Yo he soñado mucho con mi padre estos días. No sé por
qué, no hay motivo. Sueño a menudo con él, y a veces son sueños angustiosos,
pero lo cierto es que cada vez es más raro encontrármelo en ese otro lado. He soñado con él en París. No
he escuchado su voz, o tal vez sí, pero no la recuerdo en la vigilia. Antes de
releer el texto de Tabucchi ya había pensado en escribir algo sobre los sueños
que uno tiene cuando está de viaje y duerme en otra cama, en un hotel, después
de días muy intensos en los que se ha llenado de imágenes.
Marais, Roi de Sicile,
Tabucchi, sueño, padre, voz... La cita inicial del texto de Tabucchi es de
Cavafis, que perdió también la voz al final de su vida, y que es la figura de
la que partió mi propio texto en aquel tren, un texto que era y no era ya
póstumo para mi padre, póstumo para su voz. La compañía de los libros, las
lenguas a las que llegamos para volver a irnos, como olas en una playa, los
paseos por ciudades que tienen mapas especiales preparados para cada uno de
nosotros, ciudades que nos llevan de la mano a descubrir sus secretos, modestos
e incomunicables...
Cuenta Tabucchi en
otro lugar que desconocía la obra de Pessoa hasta que un día, cuando se
disponía a dejar París tras haber acabado aquí sus estudios, compró en un bouquiniste Tabacária, de Álvaro de Campos, el heterónimo más torrencial de
Pessoa.
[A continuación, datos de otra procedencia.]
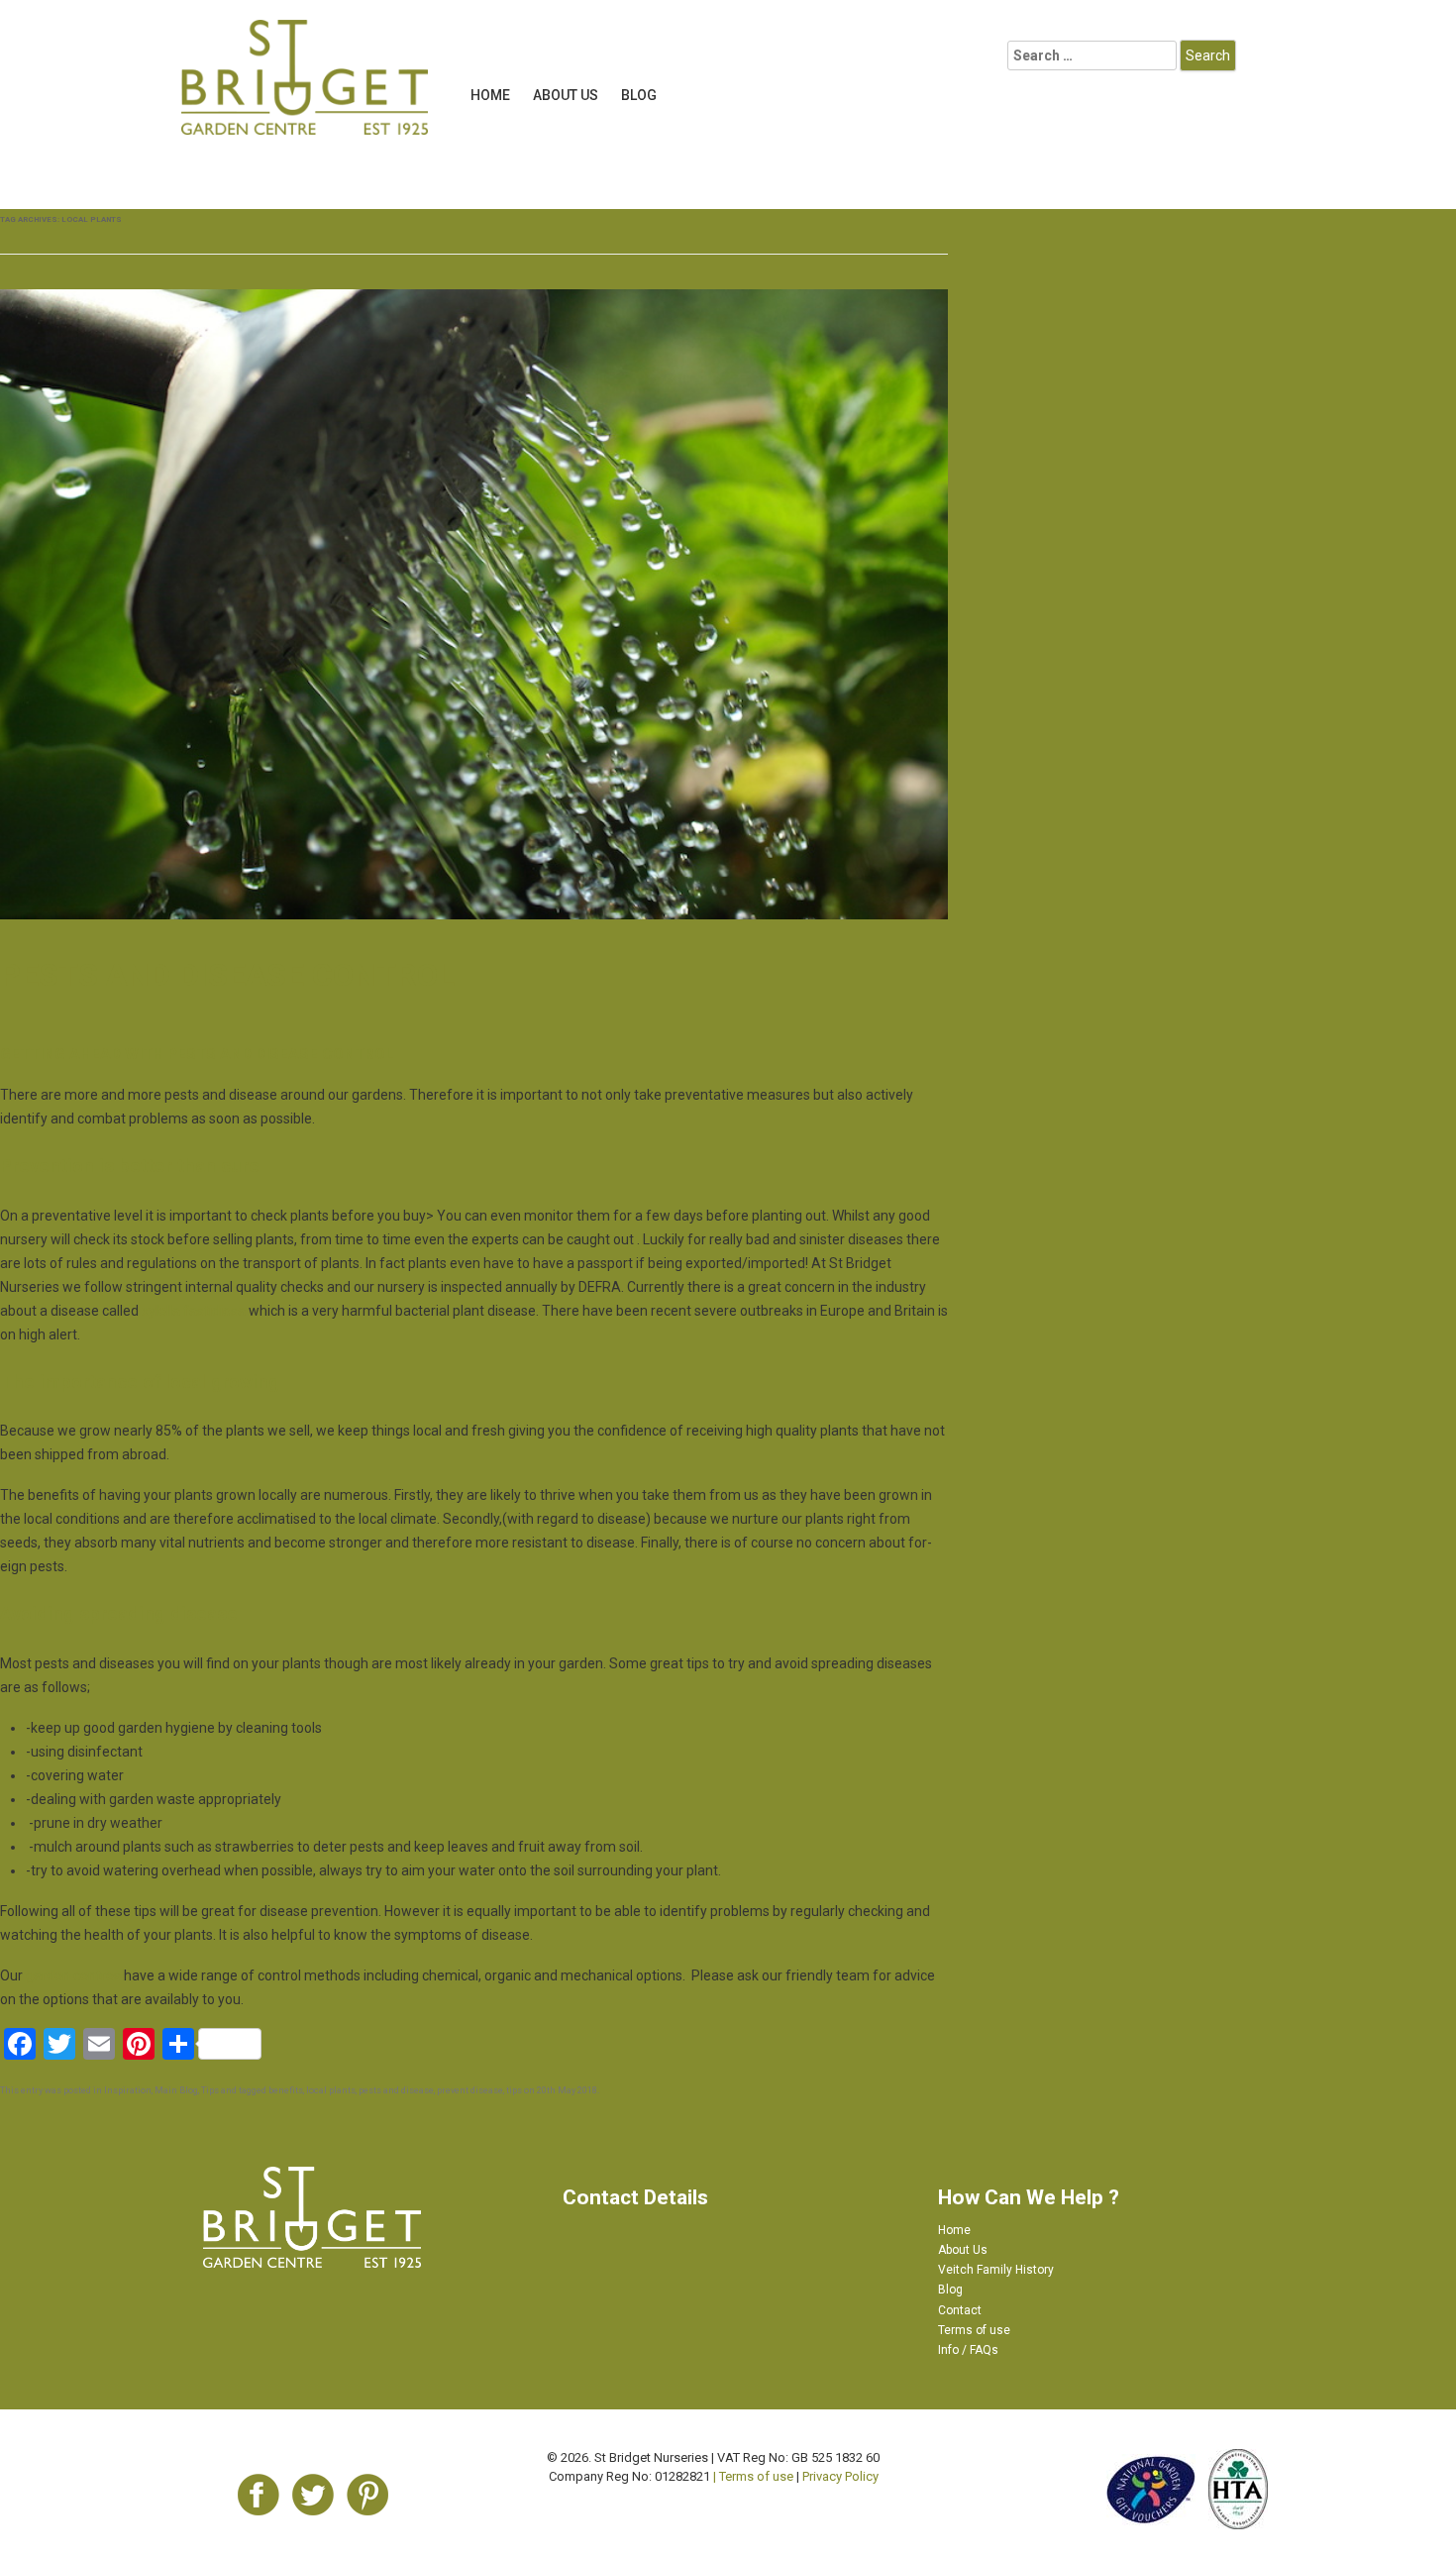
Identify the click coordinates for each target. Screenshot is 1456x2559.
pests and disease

Lo abrió mientras esperaba el tren para volver a Italia. En la Gare de
Lyon. Mañana me marcho yo de París. De la Gare de Lyon. Me llevaré mi Autobiografía de otros de Tabucchi,
junto con los otros libros. Y ese título será aún más cierto.
Sí, mañana por la
tarde seré ya otra vez un flâneur por
Barcelona, y quizá allí también se produzcan hallazgos milagrosos y encuentros inesperados. O quizá no, y acabe por consumirse la semana de Morel, de la que me
alimentaré los próximos meses, ya en otra mesa, en Madrid, en la que seguiré
tecleando y escribiendo cosas como ésta.
Porque, de todas las formas de alcanzar el escalofrío que define el placer de la escritura literaria, ese escalofrío del que se puede decir únicamente que quien lo probó, lo sabe, la mise-en-abyme es sin duda una de las más destacadas. Consciente, sin duda, de eso, Tabucchi data su ensayo en Parigi, febbraio 1998. Negli stessi luoghi dove fu scritto Requiem. Volver a los mismos lugares donde se escribió la obra para reflexionar sobre ella, contando como nació, aquí mismo, en París, de un sueño con su padre. En el París donde años antes Tabucchi conoció a Pessoa y su vida cambió para siempre. En el París donde yo ahora, 29 de julio de 2023, firmo esto.